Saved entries
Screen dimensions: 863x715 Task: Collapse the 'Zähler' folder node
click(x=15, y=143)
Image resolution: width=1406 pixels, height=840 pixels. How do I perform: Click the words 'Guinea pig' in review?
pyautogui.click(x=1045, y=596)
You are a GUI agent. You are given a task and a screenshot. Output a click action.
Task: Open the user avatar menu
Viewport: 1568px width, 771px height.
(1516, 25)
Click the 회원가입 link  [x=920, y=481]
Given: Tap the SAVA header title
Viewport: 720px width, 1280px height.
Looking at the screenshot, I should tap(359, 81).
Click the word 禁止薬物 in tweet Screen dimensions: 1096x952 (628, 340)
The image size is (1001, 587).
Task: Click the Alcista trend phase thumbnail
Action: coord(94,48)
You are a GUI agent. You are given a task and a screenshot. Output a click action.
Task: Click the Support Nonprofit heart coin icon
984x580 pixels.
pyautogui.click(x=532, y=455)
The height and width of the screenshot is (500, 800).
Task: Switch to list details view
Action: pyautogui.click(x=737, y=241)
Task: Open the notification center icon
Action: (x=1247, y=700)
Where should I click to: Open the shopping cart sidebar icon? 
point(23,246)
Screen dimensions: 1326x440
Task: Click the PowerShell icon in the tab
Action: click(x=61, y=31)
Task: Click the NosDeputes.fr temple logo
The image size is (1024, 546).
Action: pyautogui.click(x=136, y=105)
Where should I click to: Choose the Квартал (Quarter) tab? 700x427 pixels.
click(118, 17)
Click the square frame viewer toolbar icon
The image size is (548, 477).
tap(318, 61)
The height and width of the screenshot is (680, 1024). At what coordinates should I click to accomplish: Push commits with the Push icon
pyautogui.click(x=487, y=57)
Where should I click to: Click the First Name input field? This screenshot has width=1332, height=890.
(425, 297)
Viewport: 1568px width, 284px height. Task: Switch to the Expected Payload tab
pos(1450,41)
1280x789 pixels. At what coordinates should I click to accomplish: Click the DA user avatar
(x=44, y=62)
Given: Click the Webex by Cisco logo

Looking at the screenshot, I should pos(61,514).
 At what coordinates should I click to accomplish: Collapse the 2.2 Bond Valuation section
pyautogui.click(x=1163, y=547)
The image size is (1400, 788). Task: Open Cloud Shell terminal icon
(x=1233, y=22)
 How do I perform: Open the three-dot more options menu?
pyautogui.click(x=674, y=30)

• WHAT NEEDS TO BE DONE:
Would you restate the records word for word?

• ANSWER FOR THIS EXERCISE:
Screen dimensions: 863x715 Task: Collapse the 'Zähler' folder node
click(x=15, y=143)
Image resolution: width=1406 pixels, height=840 pixels. How do I perform: Click the words 'Guinea pig' in review?
pyautogui.click(x=1045, y=596)
You are a GUI agent. You are given a task and a screenshot. Output a click action.
Task: Open the user avatar menu
Viewport: 1568px width, 771px height.
(1516, 25)
Click the 회원가입 link  [x=920, y=481]
Given: Tap the SAVA header title
Viewport: 720px width, 1280px height.
Looking at the screenshot, I should tap(359, 81).
Click the word 禁止薬物 in tweet Screen dimensions: 1096x952 (628, 340)
The image size is (1001, 587).
Task: Click the Alcista trend phase thumbnail
Action: coord(94,48)
You are a GUI agent. You are given a task and a screenshot. Output a click action.
Task: Click the Support Nonprofit heart coin icon
984x580 pixels.
pyautogui.click(x=532, y=455)
The height and width of the screenshot is (500, 800).
Task: Switch to list details view
Action: pyautogui.click(x=737, y=241)
Task: Open the notification center icon
Action: (x=1247, y=700)
Where should I click to: Open the shopping cart sidebar icon? 
point(23,246)
Screen dimensions: 1326x440
Task: Click the PowerShell icon in the tab
Action: click(x=61, y=31)
Task: Click the NosDeputes.fr temple logo
The image size is (1024, 546).
Action: pyautogui.click(x=136, y=105)
Where should I click to: Choose the Квартал (Quarter) tab? 700x427 pixels.
click(118, 17)
Click the square frame viewer toolbar icon
The image size is (548, 477).
tap(318, 61)
The height and width of the screenshot is (680, 1024). At what coordinates should I click to accomplish: Push commits with the Push icon
pyautogui.click(x=487, y=57)
Where should I click to: Click the First Name input field? This screenshot has width=1332, height=890.
(425, 297)
Viewport: 1568px width, 284px height. Task: Switch to the Expected Payload tab
pos(1450,41)
1280x789 pixels. At what coordinates should I click to accomplish: Click the DA user avatar
(x=44, y=62)
Given: Click the Webex by Cisco logo

Looking at the screenshot, I should pos(61,514).
 At what coordinates should I click to accomplish: Collapse the 2.2 Bond Valuation section
pyautogui.click(x=1163, y=547)
The image size is (1400, 788). Task: Open Cloud Shell terminal icon
(x=1233, y=22)
 How do I perform: Open the three-dot more options menu?
pyautogui.click(x=674, y=30)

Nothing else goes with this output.